> Given records:
↓
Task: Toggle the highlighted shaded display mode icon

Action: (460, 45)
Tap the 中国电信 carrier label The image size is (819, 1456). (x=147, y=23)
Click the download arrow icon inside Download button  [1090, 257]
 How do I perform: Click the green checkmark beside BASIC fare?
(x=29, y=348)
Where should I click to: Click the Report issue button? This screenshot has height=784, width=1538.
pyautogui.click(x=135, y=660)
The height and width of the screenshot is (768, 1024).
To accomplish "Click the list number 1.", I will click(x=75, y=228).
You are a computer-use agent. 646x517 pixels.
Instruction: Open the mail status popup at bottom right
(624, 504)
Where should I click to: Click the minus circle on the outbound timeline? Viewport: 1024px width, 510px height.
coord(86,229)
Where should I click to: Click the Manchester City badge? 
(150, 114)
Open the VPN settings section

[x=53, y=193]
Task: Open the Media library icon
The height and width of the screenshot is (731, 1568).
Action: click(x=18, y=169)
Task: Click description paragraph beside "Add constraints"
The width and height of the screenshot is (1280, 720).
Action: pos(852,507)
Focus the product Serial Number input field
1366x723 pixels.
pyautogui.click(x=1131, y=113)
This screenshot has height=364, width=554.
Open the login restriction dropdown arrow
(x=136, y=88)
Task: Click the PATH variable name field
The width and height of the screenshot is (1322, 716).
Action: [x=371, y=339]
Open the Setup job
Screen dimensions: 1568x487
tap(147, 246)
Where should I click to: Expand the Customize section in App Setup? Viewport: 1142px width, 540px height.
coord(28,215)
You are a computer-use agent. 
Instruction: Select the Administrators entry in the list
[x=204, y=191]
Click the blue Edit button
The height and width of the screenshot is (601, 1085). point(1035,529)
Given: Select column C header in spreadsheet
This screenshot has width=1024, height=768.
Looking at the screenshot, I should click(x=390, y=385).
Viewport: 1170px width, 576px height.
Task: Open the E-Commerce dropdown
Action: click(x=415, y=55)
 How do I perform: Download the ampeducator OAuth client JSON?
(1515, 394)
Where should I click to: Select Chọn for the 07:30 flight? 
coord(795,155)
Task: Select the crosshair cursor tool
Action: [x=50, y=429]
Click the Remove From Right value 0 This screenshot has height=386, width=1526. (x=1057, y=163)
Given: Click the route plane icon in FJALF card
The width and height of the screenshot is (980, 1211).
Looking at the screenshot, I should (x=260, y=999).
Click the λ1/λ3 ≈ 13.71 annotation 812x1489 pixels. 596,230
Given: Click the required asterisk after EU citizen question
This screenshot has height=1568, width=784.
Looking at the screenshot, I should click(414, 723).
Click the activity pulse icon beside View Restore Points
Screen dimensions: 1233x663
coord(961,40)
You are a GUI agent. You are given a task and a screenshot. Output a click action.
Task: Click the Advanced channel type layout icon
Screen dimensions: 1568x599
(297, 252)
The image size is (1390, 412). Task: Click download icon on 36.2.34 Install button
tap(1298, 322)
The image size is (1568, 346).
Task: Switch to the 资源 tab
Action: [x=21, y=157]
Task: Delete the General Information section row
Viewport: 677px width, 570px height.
↑
> What you are asked to do: Here the output must be the lines above from the line with "Screen dimensions: 1568x487" to the line with "Click the λ1/λ3", both included, duplicated word for word and nothing else.

> Result of this task:
Screen dimensions: 1568x487
tap(147, 246)
Where should I click to: Expand the Customize section in App Setup? Viewport: 1142px width, 540px height.
coord(28,215)
You are a computer-use agent. 
Instruction: Select the Administrators entry in the list
[x=204, y=191]
Click the blue Edit button
The height and width of the screenshot is (601, 1085). point(1035,529)
Given: Select column C header in spreadsheet
This screenshot has width=1024, height=768.
Looking at the screenshot, I should click(x=390, y=385).
Viewport: 1170px width, 576px height.
Task: Open the E-Commerce dropdown
Action: click(x=415, y=55)
 How do I perform: Download the ampeducator OAuth client JSON?
(1515, 394)
Where should I click to: Select Chọn for the 07:30 flight? 
coord(795,155)
Task: Select the crosshair cursor tool
Action: [x=50, y=429]
Click the Remove From Right value 0 This screenshot has height=386, width=1526. (x=1057, y=163)
Given: Click the route plane icon in FJALF card
The width and height of the screenshot is (980, 1211).
Looking at the screenshot, I should (x=260, y=999).
Click the λ1/λ3 ≈ 13.71 annotation 812x1489 pixels. 596,230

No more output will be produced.